As enchentes que deixaram 180 mortos no Rio Grande do Sul colocaram a situação do Lago Guaíba no centro da preocupação de autoridades, pesquisadores e da população do estado nos últimos meses. O cenário para o futuro também exige atenção: o aumento do nível do mar, a chance de seca e a salinização das águas da Lagoa dos Patos podem comprometer o abastecimento de água em Porto Alegre e na Região Metropolitana.
O alerta é do cientista Nelson Ferreira Fontoura, diretor do Instituto do Meio Ambiente (IMA) da Pontifícia Universidade Católica do Rio Grande do Sul (PUCRS). O pesquisador publicou um texto comentando a possibilidade nos próximos anos.
"Se a gente junta, no futuro, essa elevação no nível do mar, com uma seca decorrente de uma La Niña mais forte, nós vamos ter uma penetração gradativa da salinidade que vai subir ao norte da Lagoa dos Patos, podendo entrar no Guaíba", diz.
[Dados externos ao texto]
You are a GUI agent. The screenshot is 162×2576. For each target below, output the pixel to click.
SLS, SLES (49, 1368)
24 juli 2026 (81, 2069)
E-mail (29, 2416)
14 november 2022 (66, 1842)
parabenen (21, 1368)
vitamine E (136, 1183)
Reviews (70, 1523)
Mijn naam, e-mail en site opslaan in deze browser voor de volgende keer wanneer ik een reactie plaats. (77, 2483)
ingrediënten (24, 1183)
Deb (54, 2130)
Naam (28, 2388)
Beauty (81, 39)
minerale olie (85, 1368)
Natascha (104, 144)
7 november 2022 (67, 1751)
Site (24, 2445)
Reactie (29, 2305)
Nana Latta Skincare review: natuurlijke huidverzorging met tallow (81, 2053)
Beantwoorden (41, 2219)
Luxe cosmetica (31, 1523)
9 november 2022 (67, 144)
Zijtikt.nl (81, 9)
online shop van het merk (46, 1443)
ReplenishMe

Nível do mar pode afetar captação de água no Guaíba — Foto: g1
🧂 O que é a salinidade da água? A Lagoa dos Patos recebe água doce dos rios que desaguam no Guaíba (como Jacuí, Sinos, Gravataí, Caí e Taquari), mas também recebe água salgada do mar, pois tem conexão com o Oceano Atlântico. Por isso, em alguns pontos, apresenta índices consideráveis de salinidade da água.
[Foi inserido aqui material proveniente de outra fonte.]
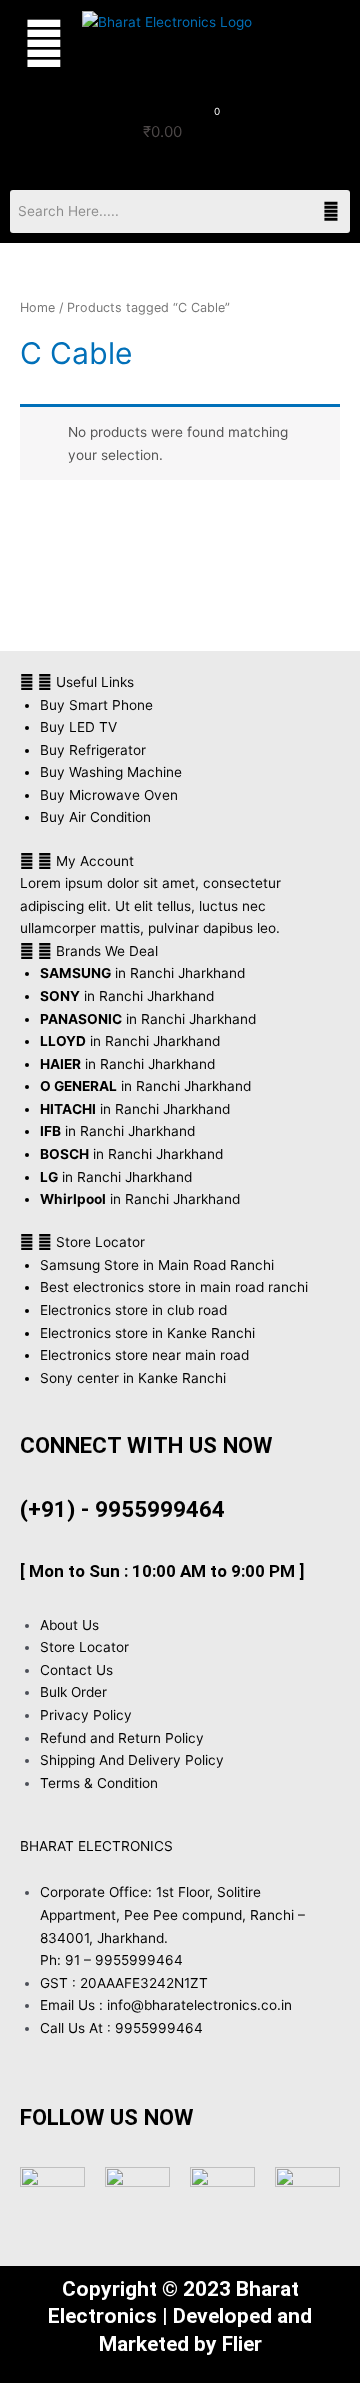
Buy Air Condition (95, 817)
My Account (95, 861)
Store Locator (100, 1242)
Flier (242, 2344)
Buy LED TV (78, 727)
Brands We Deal (107, 951)
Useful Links (95, 682)
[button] (36, 44)
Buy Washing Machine (111, 772)
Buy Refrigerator (93, 750)
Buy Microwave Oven (109, 795)
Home (37, 307)
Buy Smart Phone (96, 705)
Essa água é imprópria para o consumo de seres vivos, bem como para o uso na agricultura. Por isso, em lugares onde há esse cenário, é necessário dessalinizar a água, para que ela seja tratada para o consumo, ou captar água doce em outro local.
📈 Qual é a elevação do nível do mar no RS? Fontoura aponta, com base em dados do Sea Level Center (Centro de Nível do Mar, em português) da Universidade do Havaí, que as taxas atuais de elevação do Oceano Atlântico na região da costa do RS são de 3 a 4 milímetros por ano. Ou seja, a cada 10 anos, o aumento mínimo do nível do mar no estado fica entre 3 e 4 centímetros.
📊 Qual é a diferença do nível entre o Guaíba e a Lagoa dos Patos? A diferença de nível entre os dois cursos d'água varia de 20 a 80 centímetros, entre o fim do Guaíba, em Itapuã, no município de Viamão, e o fim da Lagoa dos Patos, em Rio Grande.
"Na maior parte das vezes, a diferença de nível de um extremo e outro é menor que 20 centímetros. Essa diferença é derivada em função do vento. Basicamente, a Lagoa dos Patos é essencialmente plana em relação ao nível do mar. Se o nível do mar sobe, essa água marinha em elevação acaba penetrando na lagoa e salgando a parte central e norte da lagoa", explica Fontoura.
Água da Lagoa dos Patos em Rio Grande — Foto: Reprodução/RBS TV
⚠️ Com base nesses números, qual é o risco? Para o professor, em situações extremas de pouca chuva e de ventos que sopram do sul e do sudeste, as águas salinas poderão atravessar a Lagoa dos Patos em direção ao norte, chegando no Guaíba.
"O desnível é tão baixo que uma elevação considerável de algumas décadas já seria suficiente para conseguir levar um pouco de água salina para a parte norte da lagoa", diz o professor.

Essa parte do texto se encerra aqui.